PASSAGE>

<<<<

There are a couple of good international schools that I'm aware of in the Murcia/south Costa Blanca area's. I did post website details on another thread recently, if you cannot find it, let me know and I'll post details again.


----------



## jojo (Sep 20, 2007)

We've been in Spain since February this year. We started our "adventure" about this time last year. The first thing we did was to decide on what practical things we wanted ie, near an airport, near possible job opportunities (hubby felt Marbella would be good for that??!!), ADSL in the house, near civilisation, not too off the beaten track, not too close to touristy bits etc. Anyway, we then went on google earth and looked at the areas near Marbella and its nearest airport, Malaga. We literally then drew a line from Malaga to Marbella and looked at all the towns on that line. We soon worked out that the nearer to Marbella, the more expensive, so we went nearer to Malaga. We then came over and had a look at several places and decided on either Coin, Alhaurin de la torre or El Grande. It was then just a matter of fine tuning, seeing what the rental prices were and what houses were available. Schools were'nt something I worried too much about, but we found an international school fairly close which is where we sent the kids, although my 11yo is about to start at the local state school.

You need to come over and get a feel for the areas, have a look at Calpe, Altea and Albea see which has the most of what you want. Then start planning what you want from a property ie price, appartment, pool, garden, number of bedrooms, near to brits, out in the sticks...... and then look on the net and see what agents have the best selection - dont be frightened to phone them, but they're all quite pushy, so dont be bullied - you have the upper hand and they're all desperate for business, but they can be helpful and useful

Jo


----------



## lainsy (Sep 7, 2008)

jojo said:


> When you say "Public" schools, do you mean state or international?? Maybe try googling schools in your chosen areas,
> 
> Moving is never a pleasant experience wherever you're going to, the preparation is the key, once you've done that, the rest is just as awful as moving to the next town. We rent in Spain and have a house in the UK, so that made things a lot easier and my husband commutes, so we can always get things from the UK.
> 
> ...


hi and thanks for your reply ... it does seem very daunting with hubby commuting , but thats the only way to keep the house in uk just in case .. i mean state schools as would like the kids to mix with spanish .. do u no the prices of villas to rent 4 bed or even appartments , villa would be nice but maybe thats just dreaming lol .. have u lived in spain long and has it been a pleasent experience . regards hayley


----------



## jojo (Sep 20, 2007)

>>>>

PROVIDED DATA>
<<<<

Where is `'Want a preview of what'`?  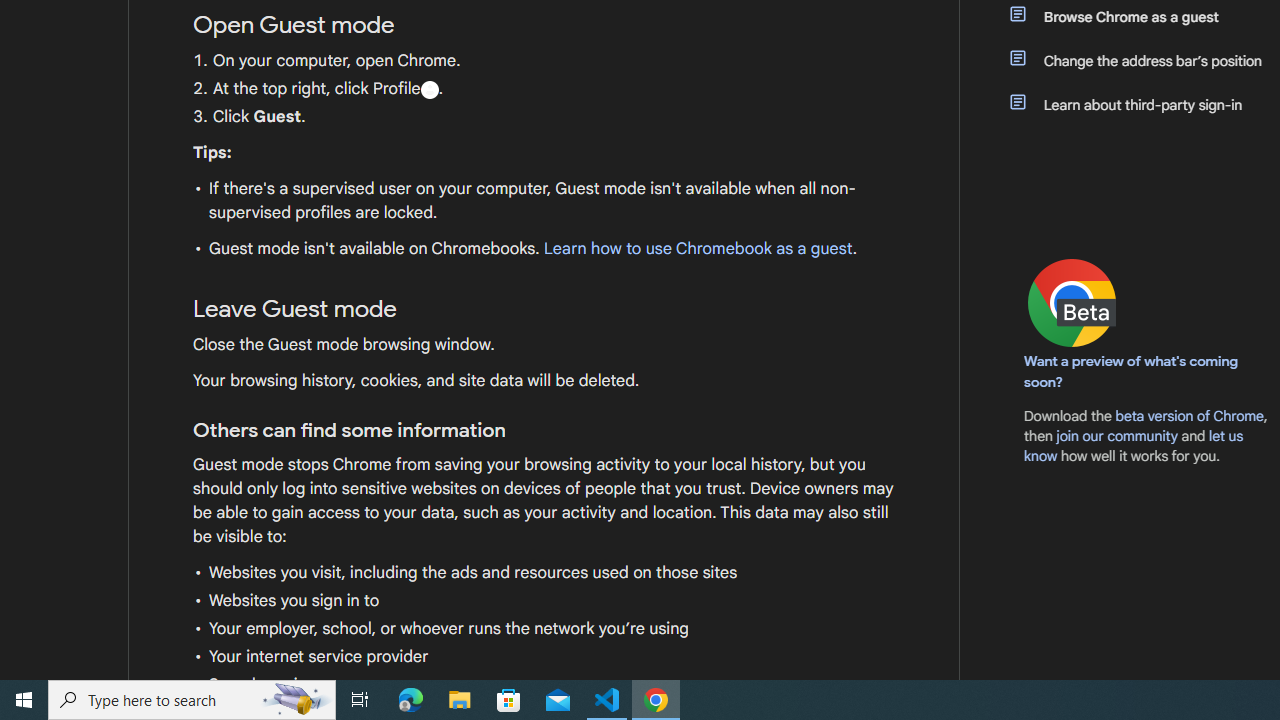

>>>>

TASKS TO COMPLETE>
(A) From the forum thread on moving to Spain, copy verbatim the part that begins with the words "You need to" and ends with "(Sep 7, 2008)".
(B) In the forum thread on moving to Spain, which airport does jojo name as the nearest one to Marbella?

OUTPUTS BY TASK>
(A)
You need to come over and get a feel for the areas, have a look at Calpe, Altea and Albea see which has the most of what you want. Then start planning what you want from a property ie price, appartment, pool, garden, number of bedrooms, near to brits, out in the sticks...... and then look on the net and see what agents have the best selection - dont be frightened to phone them, but they're all quite pushy, so dont be bullied - you have the upper hand and they're all desperate for business, but they can be helpful and useful

Jo


----------



## lainsy (Sep 7, 2008)

(B) Malaga